WHAT TO PRODUCE =
Rewrite the entries below as a JSON list of strings, one string per line and with blank lines left out, covering only the part that opens with the first line of the entries and closes with the line containing "(1902, 146)".

PROVIDED DATA =

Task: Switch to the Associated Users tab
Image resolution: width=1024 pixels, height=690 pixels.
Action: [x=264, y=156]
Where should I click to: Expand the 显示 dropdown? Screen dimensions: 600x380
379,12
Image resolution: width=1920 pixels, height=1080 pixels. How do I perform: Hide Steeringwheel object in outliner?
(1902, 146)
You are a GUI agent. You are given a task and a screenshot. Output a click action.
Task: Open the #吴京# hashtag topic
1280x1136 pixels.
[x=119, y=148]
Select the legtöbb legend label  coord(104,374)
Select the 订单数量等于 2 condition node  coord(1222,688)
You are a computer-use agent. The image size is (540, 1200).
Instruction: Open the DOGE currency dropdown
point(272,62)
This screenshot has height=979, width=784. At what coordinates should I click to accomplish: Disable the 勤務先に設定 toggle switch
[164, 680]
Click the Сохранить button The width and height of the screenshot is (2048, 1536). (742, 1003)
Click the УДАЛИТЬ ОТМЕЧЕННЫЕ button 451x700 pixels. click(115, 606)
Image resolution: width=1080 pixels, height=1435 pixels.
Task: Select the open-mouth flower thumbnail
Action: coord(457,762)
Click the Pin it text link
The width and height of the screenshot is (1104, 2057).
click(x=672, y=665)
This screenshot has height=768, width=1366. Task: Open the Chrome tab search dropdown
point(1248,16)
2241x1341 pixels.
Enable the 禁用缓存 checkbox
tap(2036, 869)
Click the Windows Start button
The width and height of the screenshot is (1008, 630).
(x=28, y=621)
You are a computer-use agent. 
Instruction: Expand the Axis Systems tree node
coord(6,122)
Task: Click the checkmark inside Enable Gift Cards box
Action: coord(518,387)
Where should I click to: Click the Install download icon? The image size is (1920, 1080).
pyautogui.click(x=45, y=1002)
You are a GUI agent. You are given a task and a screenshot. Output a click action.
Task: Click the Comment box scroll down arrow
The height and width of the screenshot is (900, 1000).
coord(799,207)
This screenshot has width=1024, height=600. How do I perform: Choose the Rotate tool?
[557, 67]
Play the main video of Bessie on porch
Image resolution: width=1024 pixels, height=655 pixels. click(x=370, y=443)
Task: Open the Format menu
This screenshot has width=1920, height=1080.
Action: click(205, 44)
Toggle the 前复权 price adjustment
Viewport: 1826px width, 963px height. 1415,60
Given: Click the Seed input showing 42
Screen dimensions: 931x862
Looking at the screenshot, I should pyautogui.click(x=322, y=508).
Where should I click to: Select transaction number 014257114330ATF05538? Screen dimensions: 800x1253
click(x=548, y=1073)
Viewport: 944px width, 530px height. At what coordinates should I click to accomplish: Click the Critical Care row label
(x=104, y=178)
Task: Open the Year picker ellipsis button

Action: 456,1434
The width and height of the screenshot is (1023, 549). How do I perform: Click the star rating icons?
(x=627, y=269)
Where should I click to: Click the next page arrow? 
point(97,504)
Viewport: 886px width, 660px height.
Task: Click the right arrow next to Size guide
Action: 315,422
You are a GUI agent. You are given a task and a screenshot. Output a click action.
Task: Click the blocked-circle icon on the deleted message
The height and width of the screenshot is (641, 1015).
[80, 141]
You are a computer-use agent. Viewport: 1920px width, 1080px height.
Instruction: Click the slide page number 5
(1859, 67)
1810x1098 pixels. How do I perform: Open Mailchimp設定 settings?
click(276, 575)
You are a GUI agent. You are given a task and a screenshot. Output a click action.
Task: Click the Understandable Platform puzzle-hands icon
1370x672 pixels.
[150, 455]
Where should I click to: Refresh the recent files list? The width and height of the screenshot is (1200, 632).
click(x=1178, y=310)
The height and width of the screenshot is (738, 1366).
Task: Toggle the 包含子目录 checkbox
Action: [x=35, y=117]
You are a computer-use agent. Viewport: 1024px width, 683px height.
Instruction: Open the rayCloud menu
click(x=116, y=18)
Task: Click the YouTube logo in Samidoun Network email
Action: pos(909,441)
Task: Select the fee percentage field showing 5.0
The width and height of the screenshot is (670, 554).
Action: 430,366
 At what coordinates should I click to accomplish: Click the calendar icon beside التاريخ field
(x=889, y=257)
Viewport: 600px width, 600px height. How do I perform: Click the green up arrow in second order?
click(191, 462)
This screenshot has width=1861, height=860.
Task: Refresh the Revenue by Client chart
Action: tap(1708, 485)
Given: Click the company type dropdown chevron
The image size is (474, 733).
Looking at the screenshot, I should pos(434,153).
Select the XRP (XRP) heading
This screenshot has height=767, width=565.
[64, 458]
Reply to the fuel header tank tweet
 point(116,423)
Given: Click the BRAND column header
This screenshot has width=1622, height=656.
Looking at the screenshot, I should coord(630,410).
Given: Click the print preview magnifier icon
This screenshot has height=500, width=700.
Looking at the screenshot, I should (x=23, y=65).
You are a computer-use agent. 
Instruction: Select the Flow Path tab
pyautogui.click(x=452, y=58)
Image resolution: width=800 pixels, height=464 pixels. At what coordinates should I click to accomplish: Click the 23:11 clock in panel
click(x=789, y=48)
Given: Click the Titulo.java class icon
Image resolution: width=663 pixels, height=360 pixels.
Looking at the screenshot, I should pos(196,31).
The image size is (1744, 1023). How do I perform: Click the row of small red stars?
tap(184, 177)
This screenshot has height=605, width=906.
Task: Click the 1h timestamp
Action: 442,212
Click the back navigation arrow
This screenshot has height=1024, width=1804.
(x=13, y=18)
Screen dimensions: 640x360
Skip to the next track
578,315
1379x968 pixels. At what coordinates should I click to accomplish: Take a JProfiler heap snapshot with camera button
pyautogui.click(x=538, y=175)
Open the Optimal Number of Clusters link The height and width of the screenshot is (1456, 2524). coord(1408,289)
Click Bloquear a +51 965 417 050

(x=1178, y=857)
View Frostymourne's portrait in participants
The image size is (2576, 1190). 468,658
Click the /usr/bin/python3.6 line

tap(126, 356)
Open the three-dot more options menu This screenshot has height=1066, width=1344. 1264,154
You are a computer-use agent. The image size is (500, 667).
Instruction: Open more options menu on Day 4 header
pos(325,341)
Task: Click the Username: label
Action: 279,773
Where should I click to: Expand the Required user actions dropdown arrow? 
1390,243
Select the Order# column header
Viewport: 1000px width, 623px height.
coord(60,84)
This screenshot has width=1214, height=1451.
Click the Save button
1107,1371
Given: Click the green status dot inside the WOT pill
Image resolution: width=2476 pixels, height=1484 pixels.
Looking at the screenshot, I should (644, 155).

RESPONSE TO THE TASK =
[
  "Task: Switch to the Associated Users tab",
  "Image resolution: width=1024 pixels, height=690 pixels.",
  "Action: [x=264, y=156]",
  "Where should I click to: Expand the 显示 dropdown? Screen dimensions: 600x380",
  "379,12",
  "Image resolution: width=1920 pixels, height=1080 pixels. How do I perform: Hide Steeringwheel object in outliner?",
  "(1902, 146)"
]